You are a writer. You are addicted to caffeine. It’s one of life’s certainties. The sky is blue, cows give milk, and writers love coffee. Next time you’re downing your Starbucks—or a local cup of joe—think about what that coffee can teach you.
1. You will get high on writing. Then you will crash.
Just as we always somehow believe that burst of energy from our sixth cup of coffee will never fade, we believe the high of a new story will carry us through the entire project. A new place, new characters! The initial excitement consumes us, and we can’t imagine the story ever becoming work. But it will.
We’re tempted to have another cup of coffee, but we know that caffeine is a temporary fix. We need something real, something substantial. That first writing high is great, but when it wears off there should be something left to carry us through the story. For me, it’s usually a deep-seeded obsession with my characters. Whatever it is, it needs to run deeper than excitement. A reader knows if the writer was in love with the story.
2. Some people like it black. Some like it with cream and sugar.
Short sentences. Straight to the point. No metaphors. No messing around. Some people like to get in, get their caffeine, and get out.
Others like a little flourish, some cream, sugar, a pinch of nutmeg and a nice allegorical statement. You do your thing. Some may scoff at how you take your coffee, but no one can judge because everyone has their own style.
3. No matter how hard you try, you will burn your mouth on the first sip.
That first drink of coffee. It tastes bitter, and you burn your tongue. You don’t understand why anyone would drink this, and you swear you’ll never taste it again. But it calls to you, and sooner or later you relent.
That first story, that first novel—it hurts. You feeling like you’re dragging the words out one by one, and even when you finish the damn thing, there’s rewriting and revising and editing, and you swear to all the writing gods you will never touch another pen.
But the writing gods and the coffee gods both know you’re lying. You wouldn’t have your coffee any less bitter, and you wouldn’t have your writing any less difficult.
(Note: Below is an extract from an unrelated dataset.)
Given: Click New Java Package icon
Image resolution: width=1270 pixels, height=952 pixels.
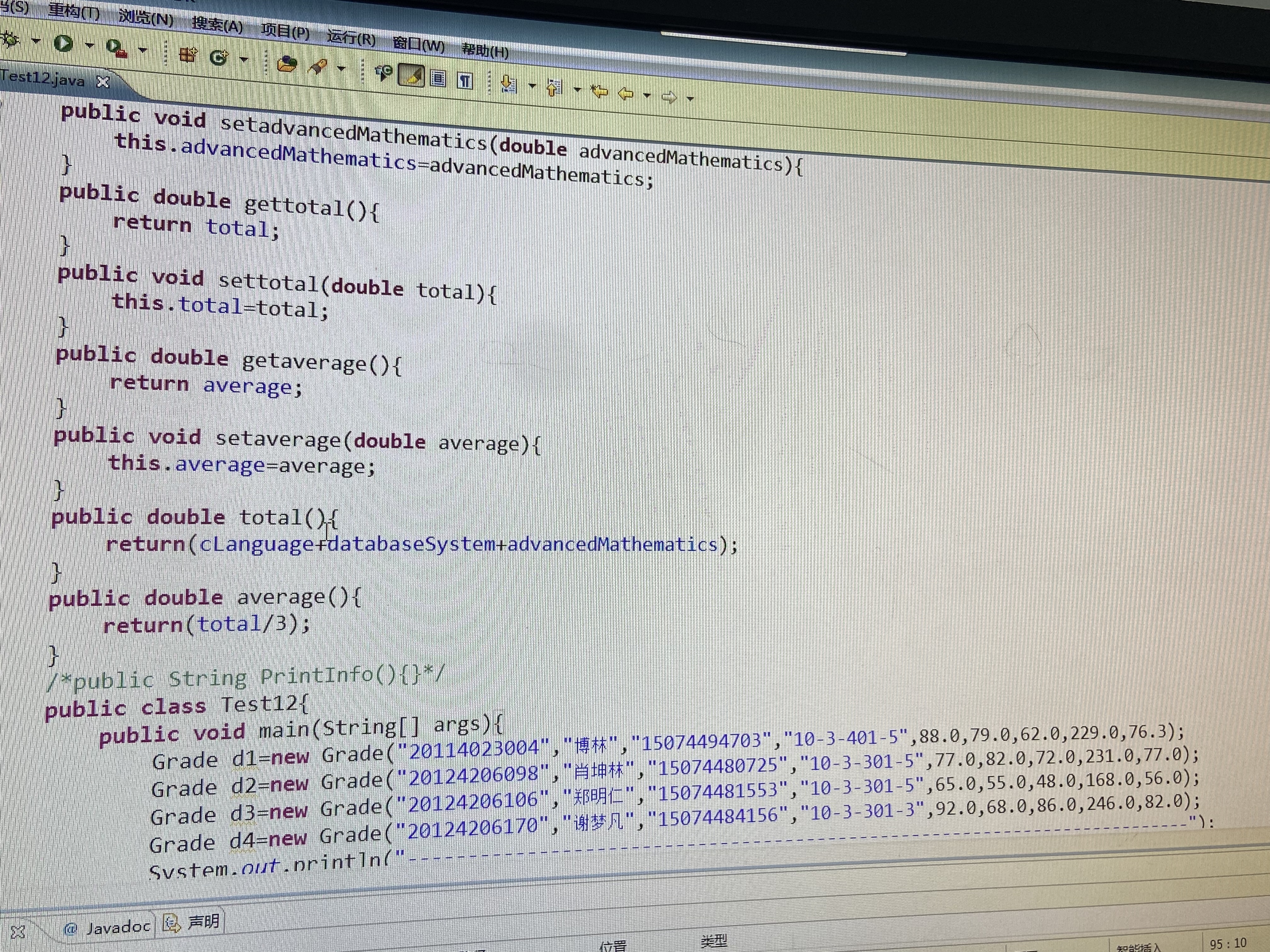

Where’s the fun in that? [Click to Tweet]
4. There are a million specialty drinks—lattes, macchiatos, frappes, cappuccinos—but you can’t make any of them without coffee beans.
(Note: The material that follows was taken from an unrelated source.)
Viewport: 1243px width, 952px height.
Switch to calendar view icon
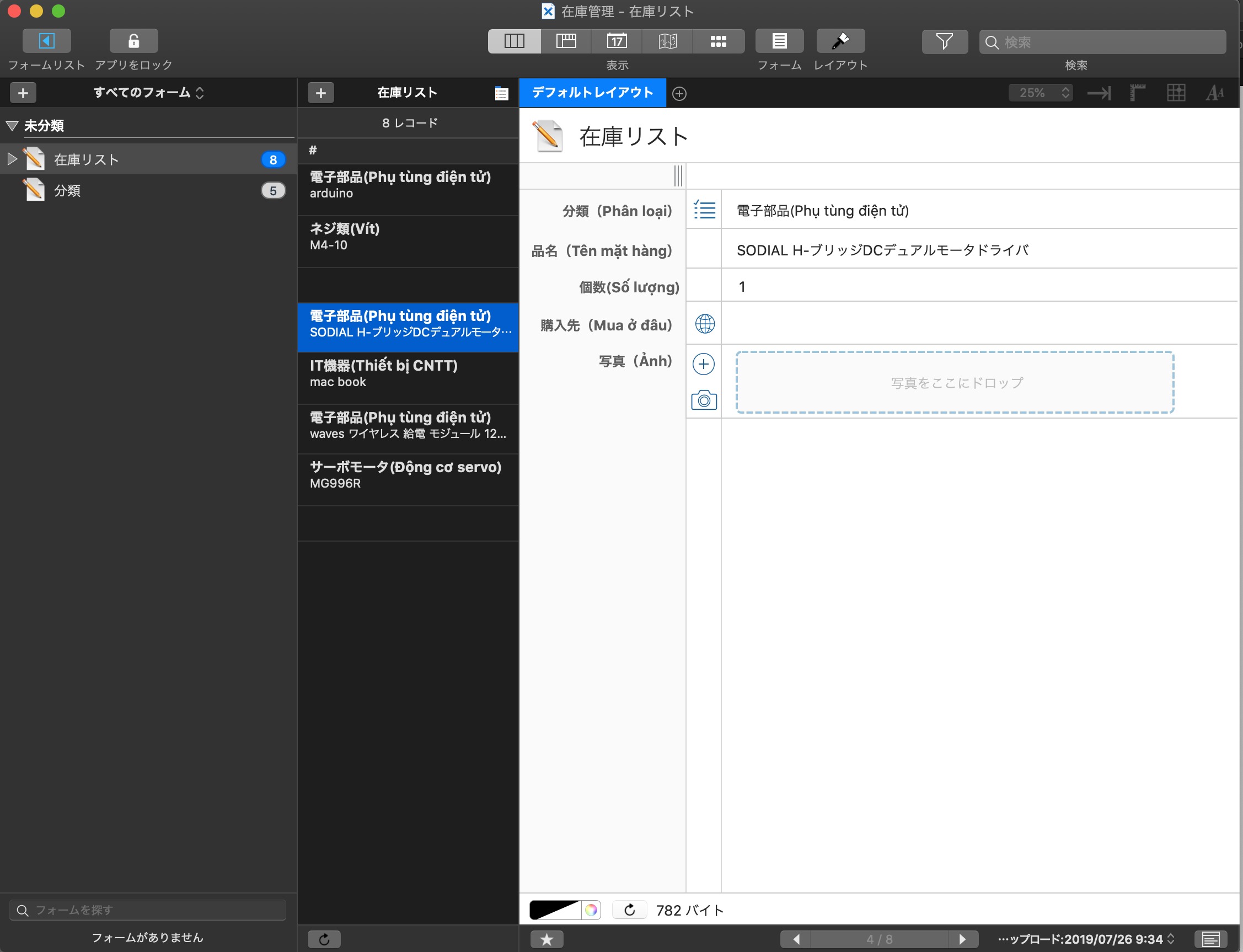pyautogui.click(x=617, y=41)
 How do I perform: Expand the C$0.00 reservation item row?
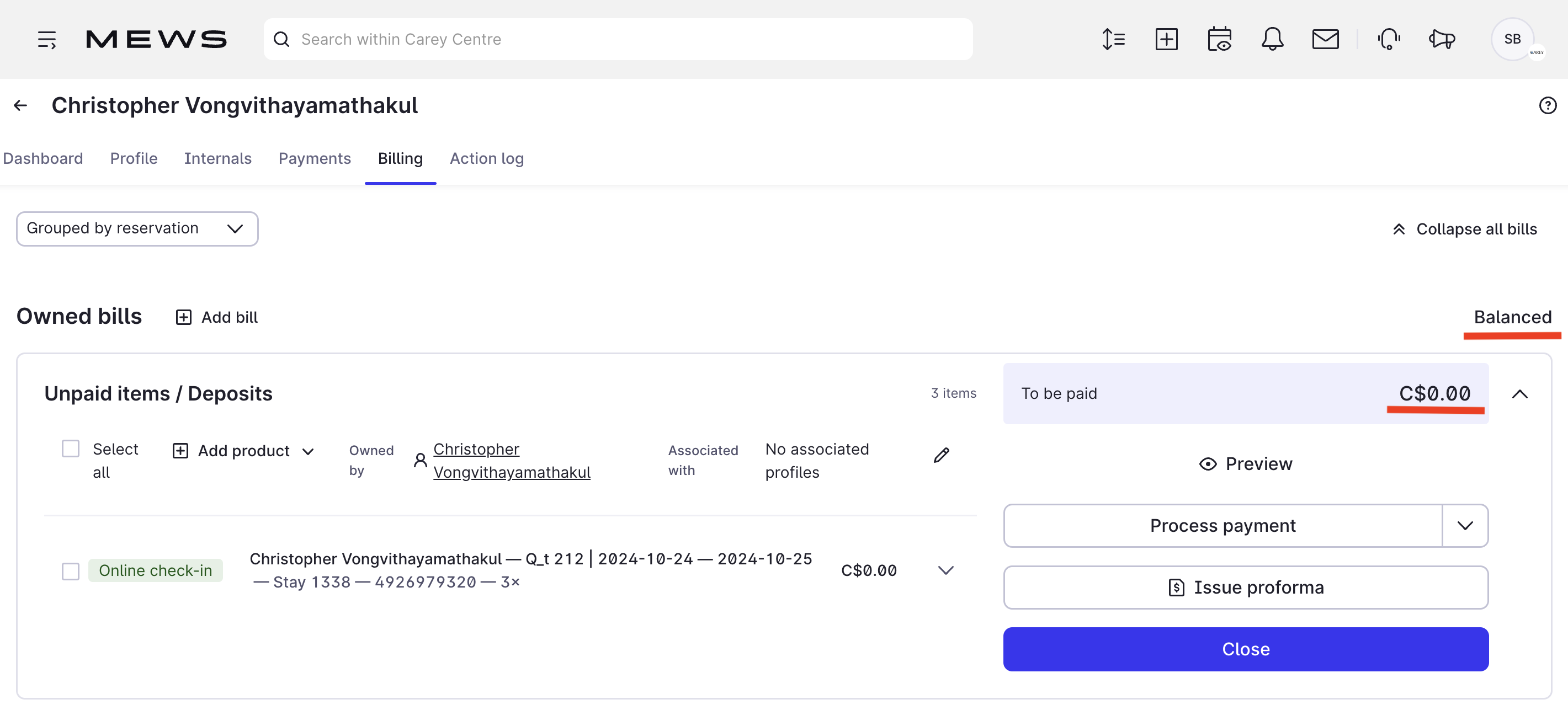[x=945, y=570]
Let’s be honest, the Starbucks menu looks like hieroglyphics. There are a million different drinks, all unique. Some hot, some cold, some with coffee, some with espresso, some even (shudder) decaf. But they all begin with coffee beans (except the tea, but you knew that).
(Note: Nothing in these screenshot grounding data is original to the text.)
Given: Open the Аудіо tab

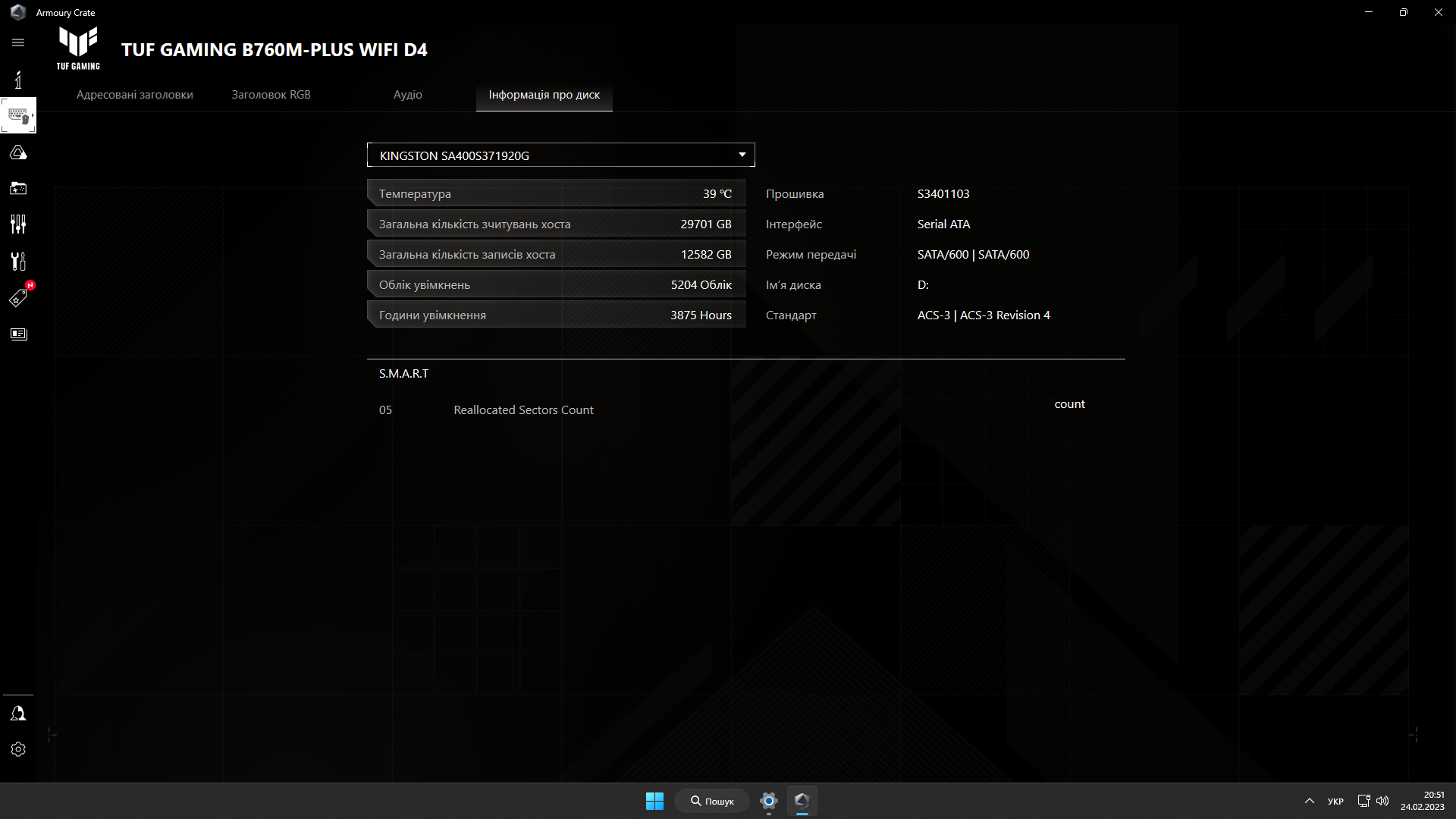Looking at the screenshot, I should pos(407,95).
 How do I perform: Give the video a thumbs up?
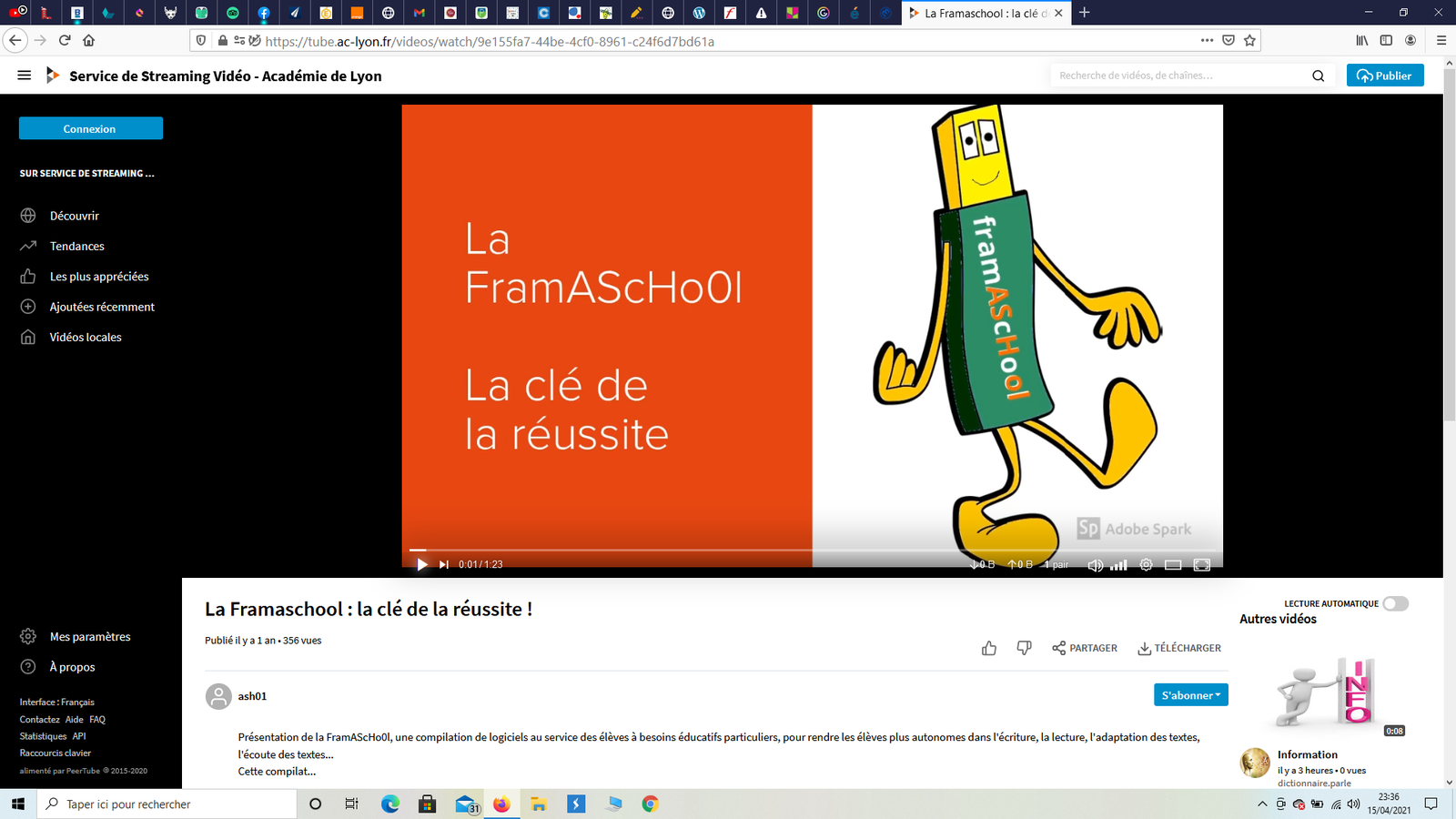coord(989,647)
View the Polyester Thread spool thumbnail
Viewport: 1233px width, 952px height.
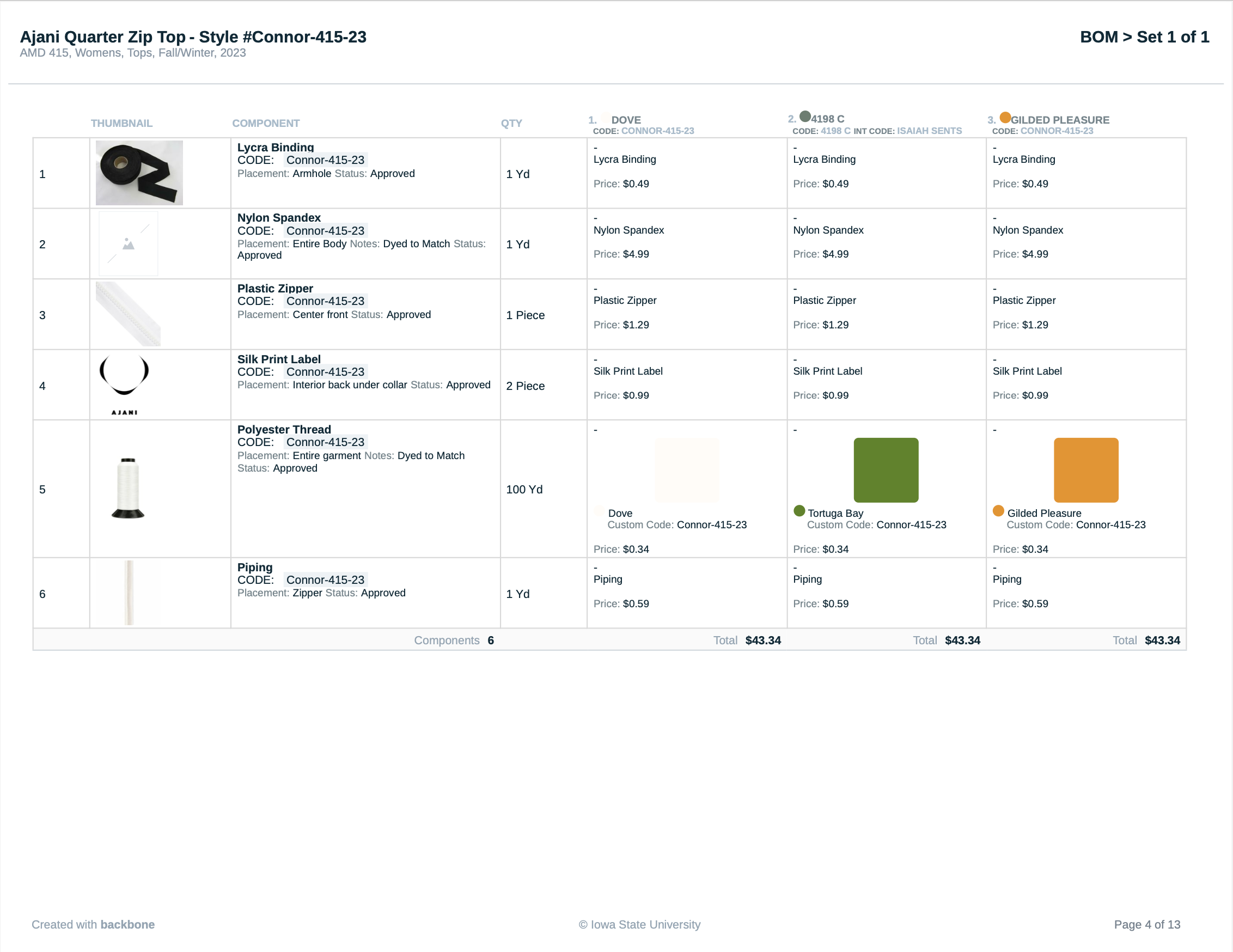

Be poetic. Be different. Develop your style. But start with a good foundation. Start with strong grammar and a good vocabulary. Don’t neglect lessons from your high school English teacher just because you’ve graduated from book reports to novels. No matter how great your milk and syrups are, your latte is going to suck if you start with bad coffee beans.
5. When the cup’s empty, you can always fill it back up.
Coffee’s great that way. There might be a bit of despair when you see that last drop slip away. It might feel like the coffee’s gone—and it is. You can never get that coffee back.
But you can refill the cup! And you can refill it with whatever your heart desires. Try hazelnut, this time. Or add cinnamon. Or make it a nonfat iced caramel macciato with two shots of espresso and peppermint syrup and a magical piece of rainbow floating on top.
When the story’s over, it can feel like you just lost a friend. But there is always another story to be told. [Click to Tweet] Sometimes it might feel like you’ve used all the words you have. But that’s never true. Inspiration and words will come as long as you keep your fingers moving. Keep writing. Keep typing. And keep drinking coffee.
Does drinking coffee teach you anything about writing?